We all face some stress in our life. However these days it seems that everyone is experiencing an extra amount. While short periods of stress are perfectly normal, ongoing and everyday tension can induce the body’s fight or flight response and become harmful over time.
From causing migraines and gut problems, to an increased risk of disease (a result of the bad habits chronic stress causes, such as junk food, lack of sleep and exercise), in the long run, stress takes a big tool on both your body and mind.
Luckily, today you will learn to recognize a few red flags that are tell-tale signs of chronic stress, and some ideas on how to deal with them effectively.
What are the clear symptoms of chronic stress?
Stress can induce both physical and psychological symptoms. Once it becomes chronic, these symptoms begin to disturb your daily life.
Here are some short-term effects you may experience if you’re under stress:
Frequent colds and infections
Overtime these short-term symptoms place a lot of pressure on your body. They may trigger or worsen many medical and mental health conditions, including:
Obesity and anorexia: Stress can lead to overeating, but also cravings for the so called “comfort foods” that are very high in sugar and fat. On the opposite side, stress can also induce a loss of appetite, which may lead to anorexia.
Immunity disorders: Being under chronic stress for long periods of time can literally demolish the autoimmune system. Conditions that may arise include rheumatoid arthritis, lupus, thyroiditis, and many others.
Respiratory problems: Chronic stress can make breathing problems induced by asthma or any other respiratory related disease, ten times worse. On top of that, stress makes you also more susceptible to colds, which can further complicate things.
Cardiovascular conditions: Prolonged stress spikes blood pressure and may cause inflammation of the coronary arteries, which leads to an increased chance of heart attacks, and many other cardiovascular problems.
Depression and anxiety: Research has found that big stressful events such as unemployment, divorce, medical conditions, and other stressful things, can in fact trigger major depression as well as anxiety.
Alcohol and drugs: Coping with stress is not easy. And with time people often turn to alcohol and drugs for relief, which provide only temporary comfort. They are never the right answer.
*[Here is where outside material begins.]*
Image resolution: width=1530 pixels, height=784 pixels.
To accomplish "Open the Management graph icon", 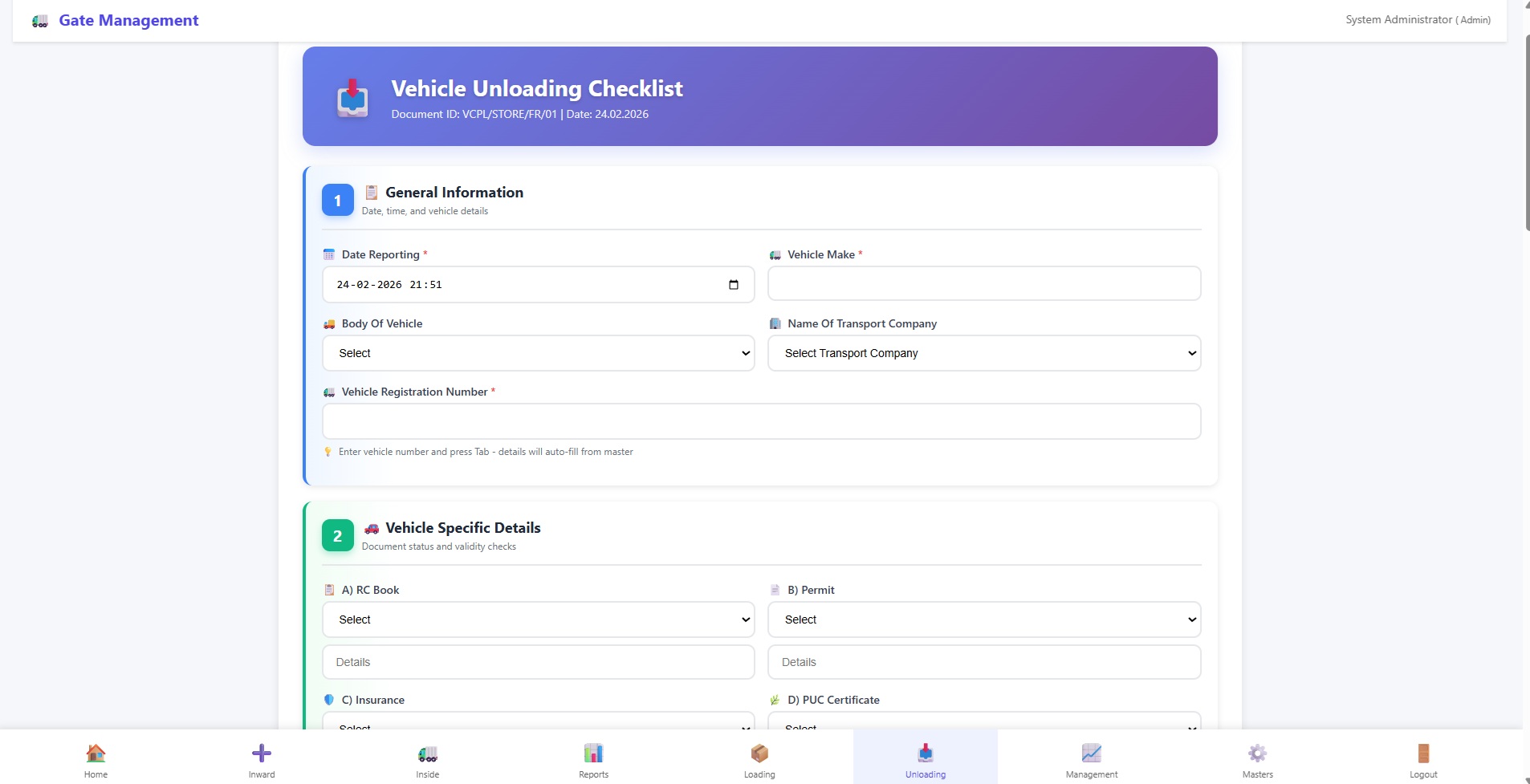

Cancer: There is a tight link between stress and cancer. In fact, chronic stress is proven to lead people towards bad behaviors such as smoking, overrating, and alcohol. All of these increase the risk of cancer.
How do you relieve stress?
It is first important to determine the situations which are causing chronic stress. For example, if your job is too stressful, maybe you should consider quitting and finding a different position that will make you happy.
However, there will be times when you’re not going to be able to eliminate the source of stress. Family conflicts, financial problems, and work troubles don’t always have simple solutions. In times such as these, it is crucial to care for yourself so that you’ll have the necessary strength to push through.
When you are under stress, you are more likely to make poor lifestyle decisions. You may eat unhealthy, get less sleep or use alcohol excessively. Be that as it may, once you recognize the symptoms of stress, you can make simple changes to help you cope better.
Here are some tips that will help you win the battle against chronic stress:
Exercise: The number one tool against stress is definitely exercise. It doesn’t matter if you’re lifting weights, doing cardio, or playing some type of sport, the moving part is what counts. After your workout the burden of stress will be released, and you will feel great.
Spirituality: You can practice mindfulness formally through prayer. Practice mindfulness informally by simply becoming aware of how you feel physically and emotionally in the present time.
Be social: Having a good relationship with your family and friends is vital if you’re looking to beat stress. Talking, having fun, and being more social will make you forget about stress, bringing you into a more relaxed state.
Sleep well: Getting 7 to 8 hours of sleep each night is crucial for your physical and emotional health. Make a sleep schedule and go to bed at the same time each night, this way you’ll make it a habit.
Talk to your therapist: Your therapist or doctor can help you incorporate these strategies to manage stress more effectively in your daily life.
Stress is unfortunately something universal that we all deal with in one form or another. However, when you understand the cause of stress and how you can manage it, the negative effects of it can be minimized.
It is just important to recognize the symptoms, take a deep breath, and do something in the moment that will help you calm down. Practicing this over and over again will help you tremendously over time.